WHAT TO PRODUCE>
Find every line in the records below that contains the word "field", and copy each of those lines. Case counts.

Entries on finding words and elements>
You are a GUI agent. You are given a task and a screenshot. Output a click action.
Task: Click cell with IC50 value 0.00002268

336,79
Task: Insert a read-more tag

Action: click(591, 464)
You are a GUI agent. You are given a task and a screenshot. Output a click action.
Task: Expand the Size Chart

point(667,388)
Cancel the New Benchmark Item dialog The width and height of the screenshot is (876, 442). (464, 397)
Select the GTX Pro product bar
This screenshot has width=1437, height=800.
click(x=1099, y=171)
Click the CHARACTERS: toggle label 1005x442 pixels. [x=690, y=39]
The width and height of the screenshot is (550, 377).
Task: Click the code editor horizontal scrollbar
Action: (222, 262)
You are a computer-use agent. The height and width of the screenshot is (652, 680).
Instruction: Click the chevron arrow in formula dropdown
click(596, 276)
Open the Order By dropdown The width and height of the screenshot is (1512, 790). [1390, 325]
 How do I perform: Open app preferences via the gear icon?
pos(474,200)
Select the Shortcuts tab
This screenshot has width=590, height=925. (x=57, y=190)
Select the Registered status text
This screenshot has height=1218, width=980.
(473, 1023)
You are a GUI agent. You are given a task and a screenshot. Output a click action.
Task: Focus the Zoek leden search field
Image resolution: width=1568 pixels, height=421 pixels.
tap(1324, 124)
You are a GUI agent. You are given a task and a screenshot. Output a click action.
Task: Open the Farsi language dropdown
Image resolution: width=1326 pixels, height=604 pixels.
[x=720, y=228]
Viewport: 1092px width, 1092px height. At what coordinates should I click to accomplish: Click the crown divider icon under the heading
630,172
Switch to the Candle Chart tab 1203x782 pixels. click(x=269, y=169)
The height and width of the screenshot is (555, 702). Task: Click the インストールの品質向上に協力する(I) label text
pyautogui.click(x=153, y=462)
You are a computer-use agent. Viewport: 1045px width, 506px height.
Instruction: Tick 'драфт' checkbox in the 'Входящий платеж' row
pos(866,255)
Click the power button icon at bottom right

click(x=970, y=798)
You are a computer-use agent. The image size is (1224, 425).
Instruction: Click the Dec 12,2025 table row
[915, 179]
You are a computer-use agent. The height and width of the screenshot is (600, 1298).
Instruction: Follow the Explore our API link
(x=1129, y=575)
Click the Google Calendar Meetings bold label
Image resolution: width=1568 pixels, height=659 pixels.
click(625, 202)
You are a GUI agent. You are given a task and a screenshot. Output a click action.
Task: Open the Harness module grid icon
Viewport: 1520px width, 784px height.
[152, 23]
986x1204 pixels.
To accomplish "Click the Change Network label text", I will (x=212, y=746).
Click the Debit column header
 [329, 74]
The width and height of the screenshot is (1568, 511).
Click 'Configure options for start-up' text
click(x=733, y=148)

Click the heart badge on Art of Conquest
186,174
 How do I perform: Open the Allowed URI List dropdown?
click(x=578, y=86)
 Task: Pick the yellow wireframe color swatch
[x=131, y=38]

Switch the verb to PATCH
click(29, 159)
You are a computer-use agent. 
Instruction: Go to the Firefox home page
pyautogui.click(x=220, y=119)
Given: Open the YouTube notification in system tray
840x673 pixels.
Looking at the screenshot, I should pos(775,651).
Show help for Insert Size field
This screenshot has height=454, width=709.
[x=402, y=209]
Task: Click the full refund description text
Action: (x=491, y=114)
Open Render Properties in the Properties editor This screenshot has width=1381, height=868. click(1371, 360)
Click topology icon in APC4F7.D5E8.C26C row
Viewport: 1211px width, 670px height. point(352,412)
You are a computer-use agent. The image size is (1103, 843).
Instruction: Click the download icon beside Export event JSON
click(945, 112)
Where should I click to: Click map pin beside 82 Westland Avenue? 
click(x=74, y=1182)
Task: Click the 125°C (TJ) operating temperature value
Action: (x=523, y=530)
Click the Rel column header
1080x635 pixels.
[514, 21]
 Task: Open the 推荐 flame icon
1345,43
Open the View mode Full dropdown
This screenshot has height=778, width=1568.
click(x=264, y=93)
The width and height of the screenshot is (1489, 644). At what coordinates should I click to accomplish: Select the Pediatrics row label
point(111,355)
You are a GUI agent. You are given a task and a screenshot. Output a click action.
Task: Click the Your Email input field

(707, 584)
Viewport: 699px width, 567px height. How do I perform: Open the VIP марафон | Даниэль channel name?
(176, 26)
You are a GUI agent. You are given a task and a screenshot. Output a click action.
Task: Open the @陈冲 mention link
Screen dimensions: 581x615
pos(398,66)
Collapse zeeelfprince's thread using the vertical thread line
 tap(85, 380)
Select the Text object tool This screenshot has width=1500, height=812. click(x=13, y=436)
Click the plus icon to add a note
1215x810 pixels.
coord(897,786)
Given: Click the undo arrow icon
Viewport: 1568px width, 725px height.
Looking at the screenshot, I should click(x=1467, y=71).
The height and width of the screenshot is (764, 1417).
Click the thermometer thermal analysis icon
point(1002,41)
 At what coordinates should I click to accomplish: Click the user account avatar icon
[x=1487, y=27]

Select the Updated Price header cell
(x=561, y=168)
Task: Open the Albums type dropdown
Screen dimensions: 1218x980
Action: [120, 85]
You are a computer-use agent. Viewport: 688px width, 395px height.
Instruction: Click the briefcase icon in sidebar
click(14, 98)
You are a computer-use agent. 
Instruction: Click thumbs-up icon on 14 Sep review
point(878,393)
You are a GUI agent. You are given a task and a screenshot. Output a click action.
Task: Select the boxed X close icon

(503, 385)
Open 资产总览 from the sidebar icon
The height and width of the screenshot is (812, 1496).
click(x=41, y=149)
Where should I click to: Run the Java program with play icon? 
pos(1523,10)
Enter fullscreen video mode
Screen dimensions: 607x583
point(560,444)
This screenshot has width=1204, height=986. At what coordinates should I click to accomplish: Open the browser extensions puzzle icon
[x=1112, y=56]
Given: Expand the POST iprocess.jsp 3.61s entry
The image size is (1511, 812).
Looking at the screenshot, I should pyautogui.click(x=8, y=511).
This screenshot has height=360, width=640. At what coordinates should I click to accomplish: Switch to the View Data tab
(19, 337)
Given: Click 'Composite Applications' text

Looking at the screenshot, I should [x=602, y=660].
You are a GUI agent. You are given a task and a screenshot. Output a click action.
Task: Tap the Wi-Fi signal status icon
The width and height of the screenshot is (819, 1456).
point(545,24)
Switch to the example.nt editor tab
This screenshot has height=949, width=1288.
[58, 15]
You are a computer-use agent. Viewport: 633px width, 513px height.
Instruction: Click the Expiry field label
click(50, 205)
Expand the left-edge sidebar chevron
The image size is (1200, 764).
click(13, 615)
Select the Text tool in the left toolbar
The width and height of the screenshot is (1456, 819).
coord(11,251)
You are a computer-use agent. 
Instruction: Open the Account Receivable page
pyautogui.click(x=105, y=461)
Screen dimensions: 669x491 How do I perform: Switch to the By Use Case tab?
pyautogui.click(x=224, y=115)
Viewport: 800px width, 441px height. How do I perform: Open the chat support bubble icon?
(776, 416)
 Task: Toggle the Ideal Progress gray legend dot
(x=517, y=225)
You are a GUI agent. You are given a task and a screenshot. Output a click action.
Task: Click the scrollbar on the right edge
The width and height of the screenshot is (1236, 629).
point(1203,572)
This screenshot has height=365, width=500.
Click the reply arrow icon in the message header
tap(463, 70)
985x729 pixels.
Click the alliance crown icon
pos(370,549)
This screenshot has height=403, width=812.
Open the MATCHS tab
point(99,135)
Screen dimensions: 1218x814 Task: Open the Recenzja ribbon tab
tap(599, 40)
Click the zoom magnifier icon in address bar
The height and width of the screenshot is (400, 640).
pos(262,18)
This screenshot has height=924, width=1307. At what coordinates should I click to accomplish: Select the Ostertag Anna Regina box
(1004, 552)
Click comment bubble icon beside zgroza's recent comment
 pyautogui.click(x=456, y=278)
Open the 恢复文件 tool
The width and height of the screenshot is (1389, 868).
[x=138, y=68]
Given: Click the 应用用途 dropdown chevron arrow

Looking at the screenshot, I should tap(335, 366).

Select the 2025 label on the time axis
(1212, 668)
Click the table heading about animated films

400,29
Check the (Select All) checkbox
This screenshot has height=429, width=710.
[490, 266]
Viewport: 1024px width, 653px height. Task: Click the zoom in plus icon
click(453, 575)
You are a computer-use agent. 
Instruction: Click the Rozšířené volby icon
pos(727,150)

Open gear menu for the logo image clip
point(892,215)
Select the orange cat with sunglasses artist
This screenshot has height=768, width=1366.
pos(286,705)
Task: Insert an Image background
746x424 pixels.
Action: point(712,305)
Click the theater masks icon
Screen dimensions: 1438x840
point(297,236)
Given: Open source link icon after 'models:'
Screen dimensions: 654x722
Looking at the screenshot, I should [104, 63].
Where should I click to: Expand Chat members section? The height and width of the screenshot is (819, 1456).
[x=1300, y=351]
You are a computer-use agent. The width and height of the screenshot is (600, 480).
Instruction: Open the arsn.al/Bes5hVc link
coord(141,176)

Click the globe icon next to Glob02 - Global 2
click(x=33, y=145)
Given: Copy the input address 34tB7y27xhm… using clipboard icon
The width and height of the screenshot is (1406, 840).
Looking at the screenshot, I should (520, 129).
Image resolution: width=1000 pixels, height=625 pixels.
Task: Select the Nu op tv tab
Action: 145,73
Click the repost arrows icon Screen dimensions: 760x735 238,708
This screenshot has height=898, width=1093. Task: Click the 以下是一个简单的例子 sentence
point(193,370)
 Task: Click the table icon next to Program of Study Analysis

EXERCISE SOLUTION>
Task: Focus the Zoek leden search field
Show help for Insert Size field
Task: Click the Your Email input field
Instruction: Click the Expiry field label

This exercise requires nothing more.